← Back to context

Comment by cptnntsoobv

6 hours ago

XDP, and the eBPF ecosystem in general, is quite neat. However, a word of caution:

* The BPF verifier's DX is not great yet. If it finds problems with your BPF code it will spit our a rather inscrutable set of error messages that often requires a good understanding of the verifier internals (e.g the register nomenclature) to debug

* For the same source code, the code generated by the verifier can change across compiler versions in a breaking way, e.g. because the new compiler version implemented an optimization that broke the verifier (see https://github.com/iovisor/bcc/issues/4612)

* Checksum updating requires extra care.
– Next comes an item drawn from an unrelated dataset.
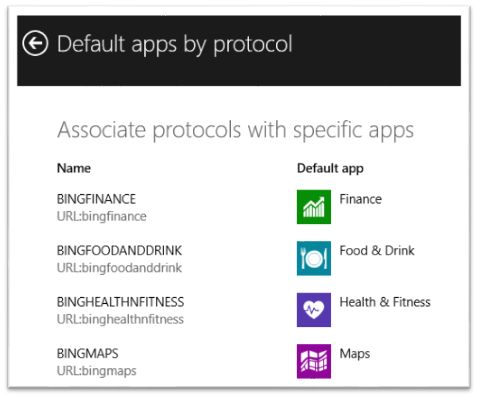Screen dimensions: 478x398
Task: Choose default app labeled Health & Fitness
Action: (x=385, y=302)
I believe you can only do incremental updates, not just because of better perf as the post suggests but also because the verifier does not allow BPF programs to operate on unbounded buffers (so checksumming a whole packet of unknown size is tricky / cumbersome). This mostly works but you have to be careful with packets that were generated with csum offload, don't have a valid checksum and whose csum can't be incrementally updated.
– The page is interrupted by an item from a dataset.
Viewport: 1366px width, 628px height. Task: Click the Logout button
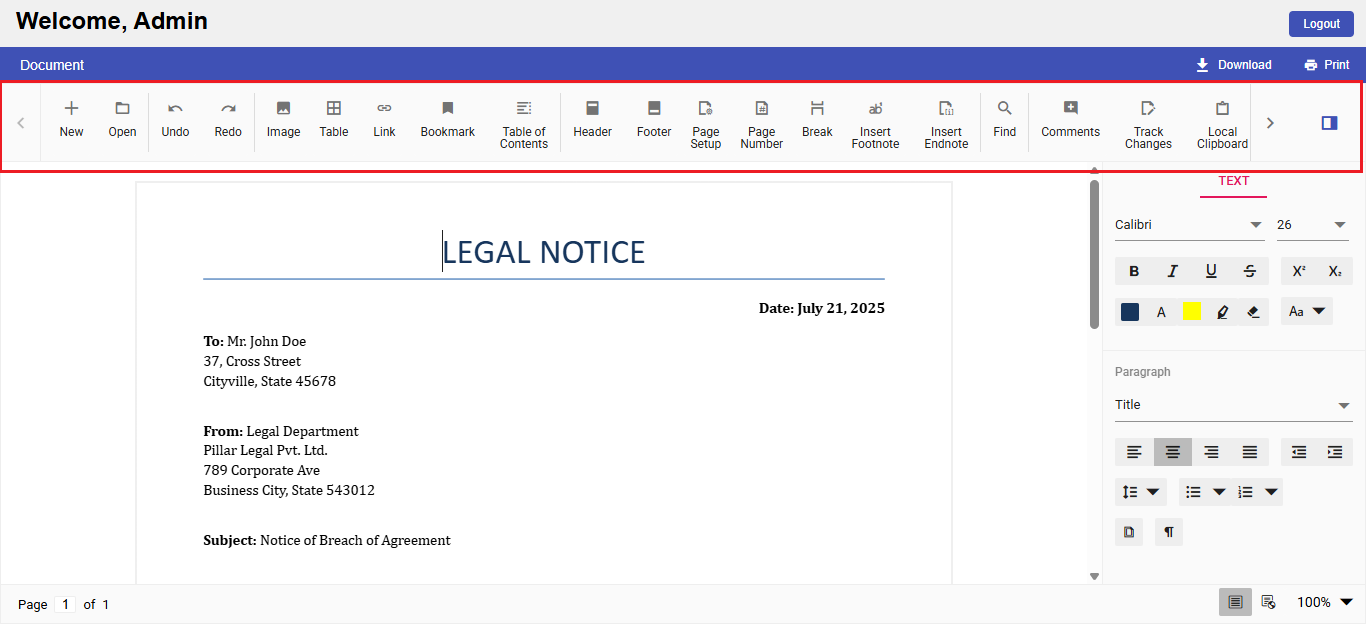tap(1320, 23)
As the blog post points out, the kernel networking stack does a lot of work that we don't generally think about. Once you start taking things into your own hands you don't have the luxury of ignorance anymore (think not just ARP but also MTU, routing, RP filtering etc.), something any user of userspace networking frameworks like DPDK will tell you.

My general recommendation is to stick with the kernel unless you have a very good justification for chasing better performance and if you do use eBPF save yourself some trouble and try to limit yourself to readonly operations, if your use case allows.

Also, if you are trying to debug packet drops, newer kernels have started logging this information that you can track using bpftrace which gives you better diagnostics.

Example script (might have to adjust based on kernel version):

    bpftrace -e '
        kprobe:kfree_skb_reason {
        $skb = (struct sk_buff *)arg0;
        $ipheader = ((struct iphdr *) ($skb->head + $skb->network_header));
        printf("reason :%d %s -> %s\n", arg1, ntop($ipheader->saddr), ntop($ipheader->daddr));
    }'

We absolutely ran into these issues.

A couple notes that help quite a bit:

1. Always build the eBPF programs in a container - this is great for reproducibility of course, but also makes DevX on MacOS better for those who prefer to use that.

2. You actually can do a full checksum! You need to limit the MTU but you can:

  static __always_inline void tcp_checksum(const struct iphdr *ip_header, struct tcphdr *tcp_header, const __u16 tcp_len, const void *data_end) {
    __u32 sum = 0;
    __u16 *buf = (void *)tcp_header;
    ip_header_pseudo_checksum(ip_header, tcp_len, &sum);
    tcp_header->check = 0;
    __u16 max_packet_size = tcp_len;
    if (max_packet_size > MAX_TCP_PACKET_SIZE) {
        max_packet_size = MAX_TCP_PACKET_SIZE;
    }
    for (int i = 0; i < max_packet_size / 2; i++) {
        if ((void *)(buf + 1) > data_end) {
            break;
        }
        sum += *buf;
        buf++;
    }
    if ((void *)buf + 1 <= data_end && ((__u8 *)buf - (__u8 *)tcp_header) < max_packet_size) {
        sum += *(__u8 *)buf;
    }
    tcp_header->check = csum_fold_helper(sum);
  }

With that being said, it's not lost on me that XDP in general is something you should only reach for once you hit some sort of bottleneck. The original version of our network migration was actually implemented in userspace for this exact reason!

  • > You actually can do a full checksum

    Indeed! This is what I had in mind when I wrote "cumbersome" :).

    It's been a while for me to be able to recall whether the problem was the verifier or me, and things may have improved since, but I recall having the verifier choke on a static size limit too. Have you been able to use this trick successfully?

    > Always build the eBPF programs in a container

    That should work generally but watch out for any weirdness due to the fact that in a container you are already inside a couple of layers of networking (bridge, netns etc.).

  • Different kernels will be different levels of fussy about the bounded loop you're using there. Bounded loops are themselves a relatively recent feature.

    Of course, checksum fixups in eBPF are idiomatically incremental.

openonload is faster than the kernel even with the most basic configuration, which is pretty much drop-in and requires zero changes on your application.